The Sonoran Desert around Tucson supports a remarkable range of wildlife, and it sits in a region facing severe drought as the Colorado River keeps shrinking. Data centers now compete for both the limited water and the open land they need to build on. As Grist has reported, Arizona's aquifers are running low even as large data centers move into the state, and in Tucson residents pushed back hard enough against one proposed complex that the city council rejected it.

Image disclaimer: These before-and-after visuals are illustrative scenarios, not documented photography of actual data center damage at these locations. They are designed to show the types of landscape fragmentation, water stress and habitat disturbance that can be associated with large-scale data center infrastructure, based on the sources cited above.

Methodology

Outforia created this index to compare where data center activity may overlap with existing environmental pressure at state level. The ranking combines a state-level data center count with three environmental indicators: threatened and endangered species, forest cover and drought pressure.

What went into the index

1. Data center countWe used Data Center Map to count total data centers by state. This replaced the original Pew table after review, because the Pew extract only covered a small subset of facilities. This input is used as the development pressure signal in the final score.
2. Threatened and endangered speciesWe counted federally listed threatened and endangered species by state using U.S. Fish & Wildlife Service ECOS state listing totals.
3. Forest coverWe used the USDA Forest Service Forest Inventory and Analysis report for forest-cover percentages. Forest cover was included as a habitat exposure signal. A higher forest-cover percentage is not treated as bad on its own, but it can indicate more natural landscape that may be sensitive to large infrastructure expansion.
4. Drought pressureWe used the U.S. Drought Monitor’s Drought Severity and Coverage Index, which runs from 0 to 500. Higher values indicate more widespread or more severe drought conditions.

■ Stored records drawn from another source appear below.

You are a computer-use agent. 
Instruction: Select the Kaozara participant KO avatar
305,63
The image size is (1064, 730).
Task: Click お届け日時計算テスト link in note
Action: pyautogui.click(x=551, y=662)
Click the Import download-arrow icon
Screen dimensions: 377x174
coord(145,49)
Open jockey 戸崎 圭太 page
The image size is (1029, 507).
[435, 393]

How the score was calculated

Each input was converted to a comparable 0 to 100 scale so that states could be compared fairly across different types of data.

The three environmental indicators were averaged to create an environmental vulnerability base score. The data center count score was then applied as a development pressure multiplier.

Environmental Pressure Index = environmental vulnerability base × data center development multiplier.

Important context: This index is designed to compare state-level environmental pressure signals in a simple, journalist-friendly way. It highlights where data center activity may overlap with existing pressures on wildlife, forests and water resources. Individual projects can vary widely by location, design, water use, mitigation and local permitting.

Sources

  • Data centers: Data Center Map state-level data center counts.
  • Threatened and endangered species: U.S. Fish & Wildlife Service ECOS state listing totals.
  • Forest cover: USDA Forest Service Forest Inventory and Analysis report.
  • Drought pressure: U.S. Drought Monitor Drought Severity and Coverage Index data, using the latest state reading available for this study: June 9, 2026.

The ranking excludes states with no qualifying data center count in the Data Center Map input. These states are shaded gray on the map: Hawaii, Massachusetts, New Hampshire, Rhode Island, and Vermont.